§ Given instruction
Copy the rows from the beginning of the records through the line containing "(x=209, y=17)", both ends included, and leave the pictures out.

§ Stored rows
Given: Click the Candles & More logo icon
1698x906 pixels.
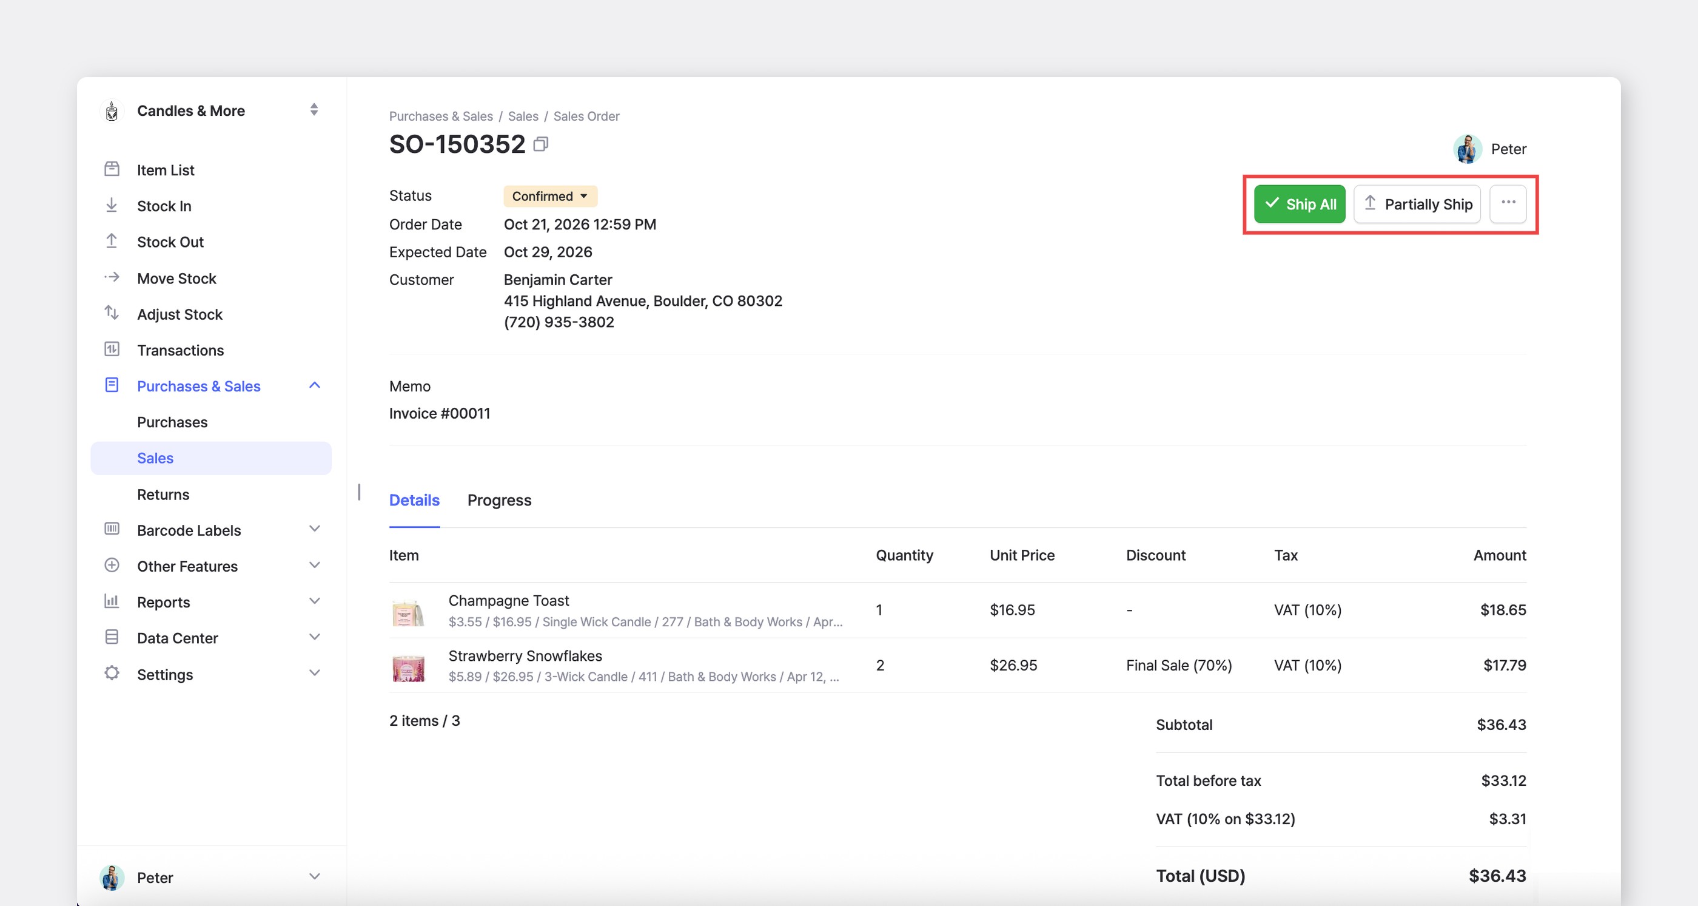Looking at the screenshot, I should pos(112,111).
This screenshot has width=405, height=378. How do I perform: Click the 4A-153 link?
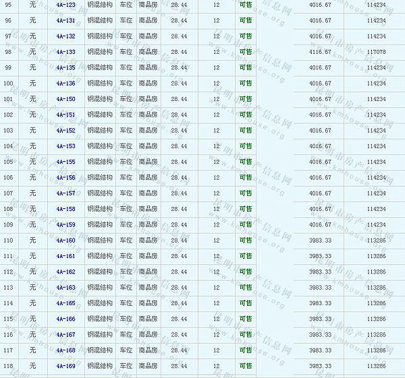pos(65,146)
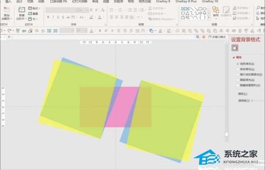Expand the shapes gallery More arrow

(x=209, y=17)
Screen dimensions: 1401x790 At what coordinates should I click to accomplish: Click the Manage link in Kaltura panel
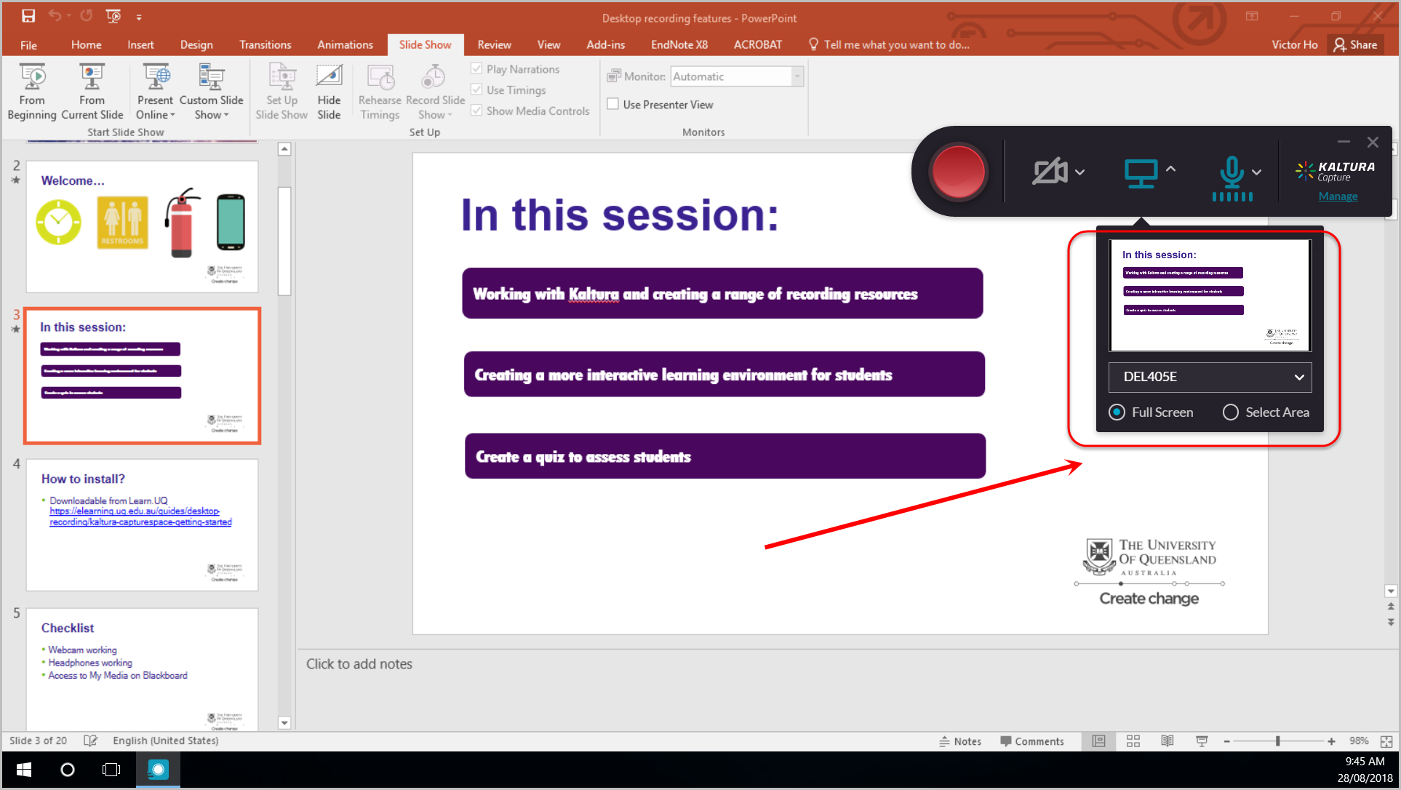pos(1338,196)
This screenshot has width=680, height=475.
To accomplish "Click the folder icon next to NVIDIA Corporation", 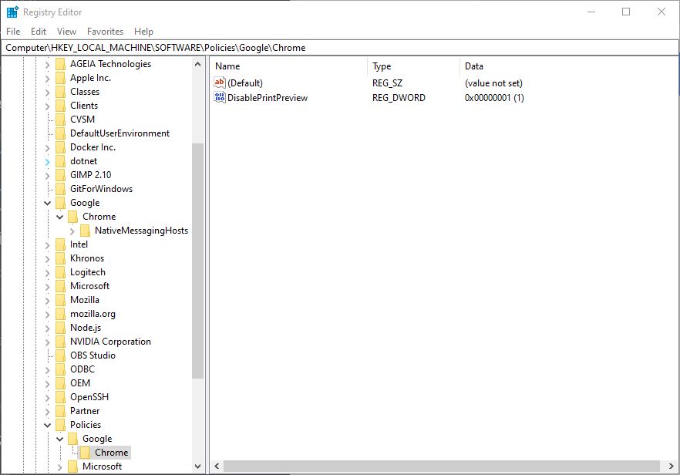I will pos(61,342).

§ Written solution
Given: Click the Candles & More logo icon
1698x906 pixels.
Looking at the screenshot, I should pos(112,111).
This screenshot has width=405, height=378. How do I perform: Click the 4A-153 link?
pos(65,146)
Expand the shapes gallery More arrow

(x=209, y=17)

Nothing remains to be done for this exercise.